Document section:
This section briefly describes the algorithms used for the interpolation of the data within the aplmap software.

Nearest Neighbour

Mapping with nearest neighbour searches the neighbourhood around the grid cell and finds the closest point to this from the IGM file. The corresponding value from the level-1 file is then used for this pixel. This option is selected using -interpolation nearest on the command line.

Inverse Distance Weighted

The inverse distance weighted algorithm first searches for, at most, the X nearest points within the maximum allowed search distance. The number X is specified from the command line in the -interpolation option. Then when these points have been found it calculates a weight for each point and applies this to the value of the data from the level-1 file. The weight for point i is calculated as (distance−2) / (Sum (distance−2)) . This option is selected using -interpolation idw maxpoints where maxpoints is the maximum number of points you want to use.


For the bilinear interpolation algorithm, 4 neighbouring points are required. These are identified by using the level-3 position as an initial search position and finding the 4 nearest points that form a quadrilateral containing this level-3 position. The level-3 point that is being interpolated is found in terms of a proportional distance, U and V, between these 4 quadrilateral vertex points. The values of U and V are calculated using the following formulae (in level-3 space):

P = A + U ∗ (B − A)

Required actions:
[1] According to the section on aplmap interpolation algorithms, how many neighboring points does the bilinear interpolation algorithm require?
[2] Rewrite the aplmap interpolation section starting at "For the bilinear" and ending at "P = A + U ∗ (B − A)", substituting "four-sided polygon" for "quadrilateral".

Record extracts:

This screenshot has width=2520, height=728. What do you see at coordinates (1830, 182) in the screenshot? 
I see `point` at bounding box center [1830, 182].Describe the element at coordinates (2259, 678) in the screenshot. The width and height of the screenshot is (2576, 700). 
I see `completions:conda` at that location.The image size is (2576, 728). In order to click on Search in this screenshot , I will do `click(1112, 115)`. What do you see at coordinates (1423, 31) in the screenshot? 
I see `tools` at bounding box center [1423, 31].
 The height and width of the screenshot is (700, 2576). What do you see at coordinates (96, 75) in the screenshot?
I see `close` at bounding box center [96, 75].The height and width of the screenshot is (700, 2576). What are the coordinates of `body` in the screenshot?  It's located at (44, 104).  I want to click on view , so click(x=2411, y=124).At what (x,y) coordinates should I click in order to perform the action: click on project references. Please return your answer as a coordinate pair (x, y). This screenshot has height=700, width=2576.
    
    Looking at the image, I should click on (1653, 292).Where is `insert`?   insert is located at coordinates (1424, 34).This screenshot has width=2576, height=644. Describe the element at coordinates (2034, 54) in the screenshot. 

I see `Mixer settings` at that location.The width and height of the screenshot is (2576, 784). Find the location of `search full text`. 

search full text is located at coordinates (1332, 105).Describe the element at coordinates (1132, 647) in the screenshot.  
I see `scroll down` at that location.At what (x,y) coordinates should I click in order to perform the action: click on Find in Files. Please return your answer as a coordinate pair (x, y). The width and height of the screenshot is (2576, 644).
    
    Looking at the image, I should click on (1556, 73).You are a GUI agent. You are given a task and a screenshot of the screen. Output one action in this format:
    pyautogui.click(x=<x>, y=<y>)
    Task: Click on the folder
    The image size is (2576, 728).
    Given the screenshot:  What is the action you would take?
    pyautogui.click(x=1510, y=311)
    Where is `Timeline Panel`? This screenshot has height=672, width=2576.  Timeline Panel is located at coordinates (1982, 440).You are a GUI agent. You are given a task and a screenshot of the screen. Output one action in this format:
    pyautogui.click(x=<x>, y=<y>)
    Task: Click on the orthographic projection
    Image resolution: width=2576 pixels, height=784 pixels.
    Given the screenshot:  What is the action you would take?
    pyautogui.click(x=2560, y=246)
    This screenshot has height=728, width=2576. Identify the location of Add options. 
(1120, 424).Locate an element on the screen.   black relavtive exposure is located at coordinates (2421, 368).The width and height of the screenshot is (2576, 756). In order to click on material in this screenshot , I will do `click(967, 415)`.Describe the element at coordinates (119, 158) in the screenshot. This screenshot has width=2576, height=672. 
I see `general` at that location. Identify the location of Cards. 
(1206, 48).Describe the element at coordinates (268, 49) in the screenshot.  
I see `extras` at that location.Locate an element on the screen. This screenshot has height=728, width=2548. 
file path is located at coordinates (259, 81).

Solutions to each task:
[1] Four neighbouring points.

[2]
For the bilinear interpolation algorithm, 4 neighbouring points are required. These are identified by using the level-3 position as an initial search position and finding the 4 nearest points that form a four-sided polygon containing this level-3 position. The level-3 point that is being interpolated is found in terms of a proportional distance, U and V, between these 4 four-sided polygon vertex points. The values of U and V are calculated using the following formulae (in level-3 space):

P = A + U ∗ (B − A)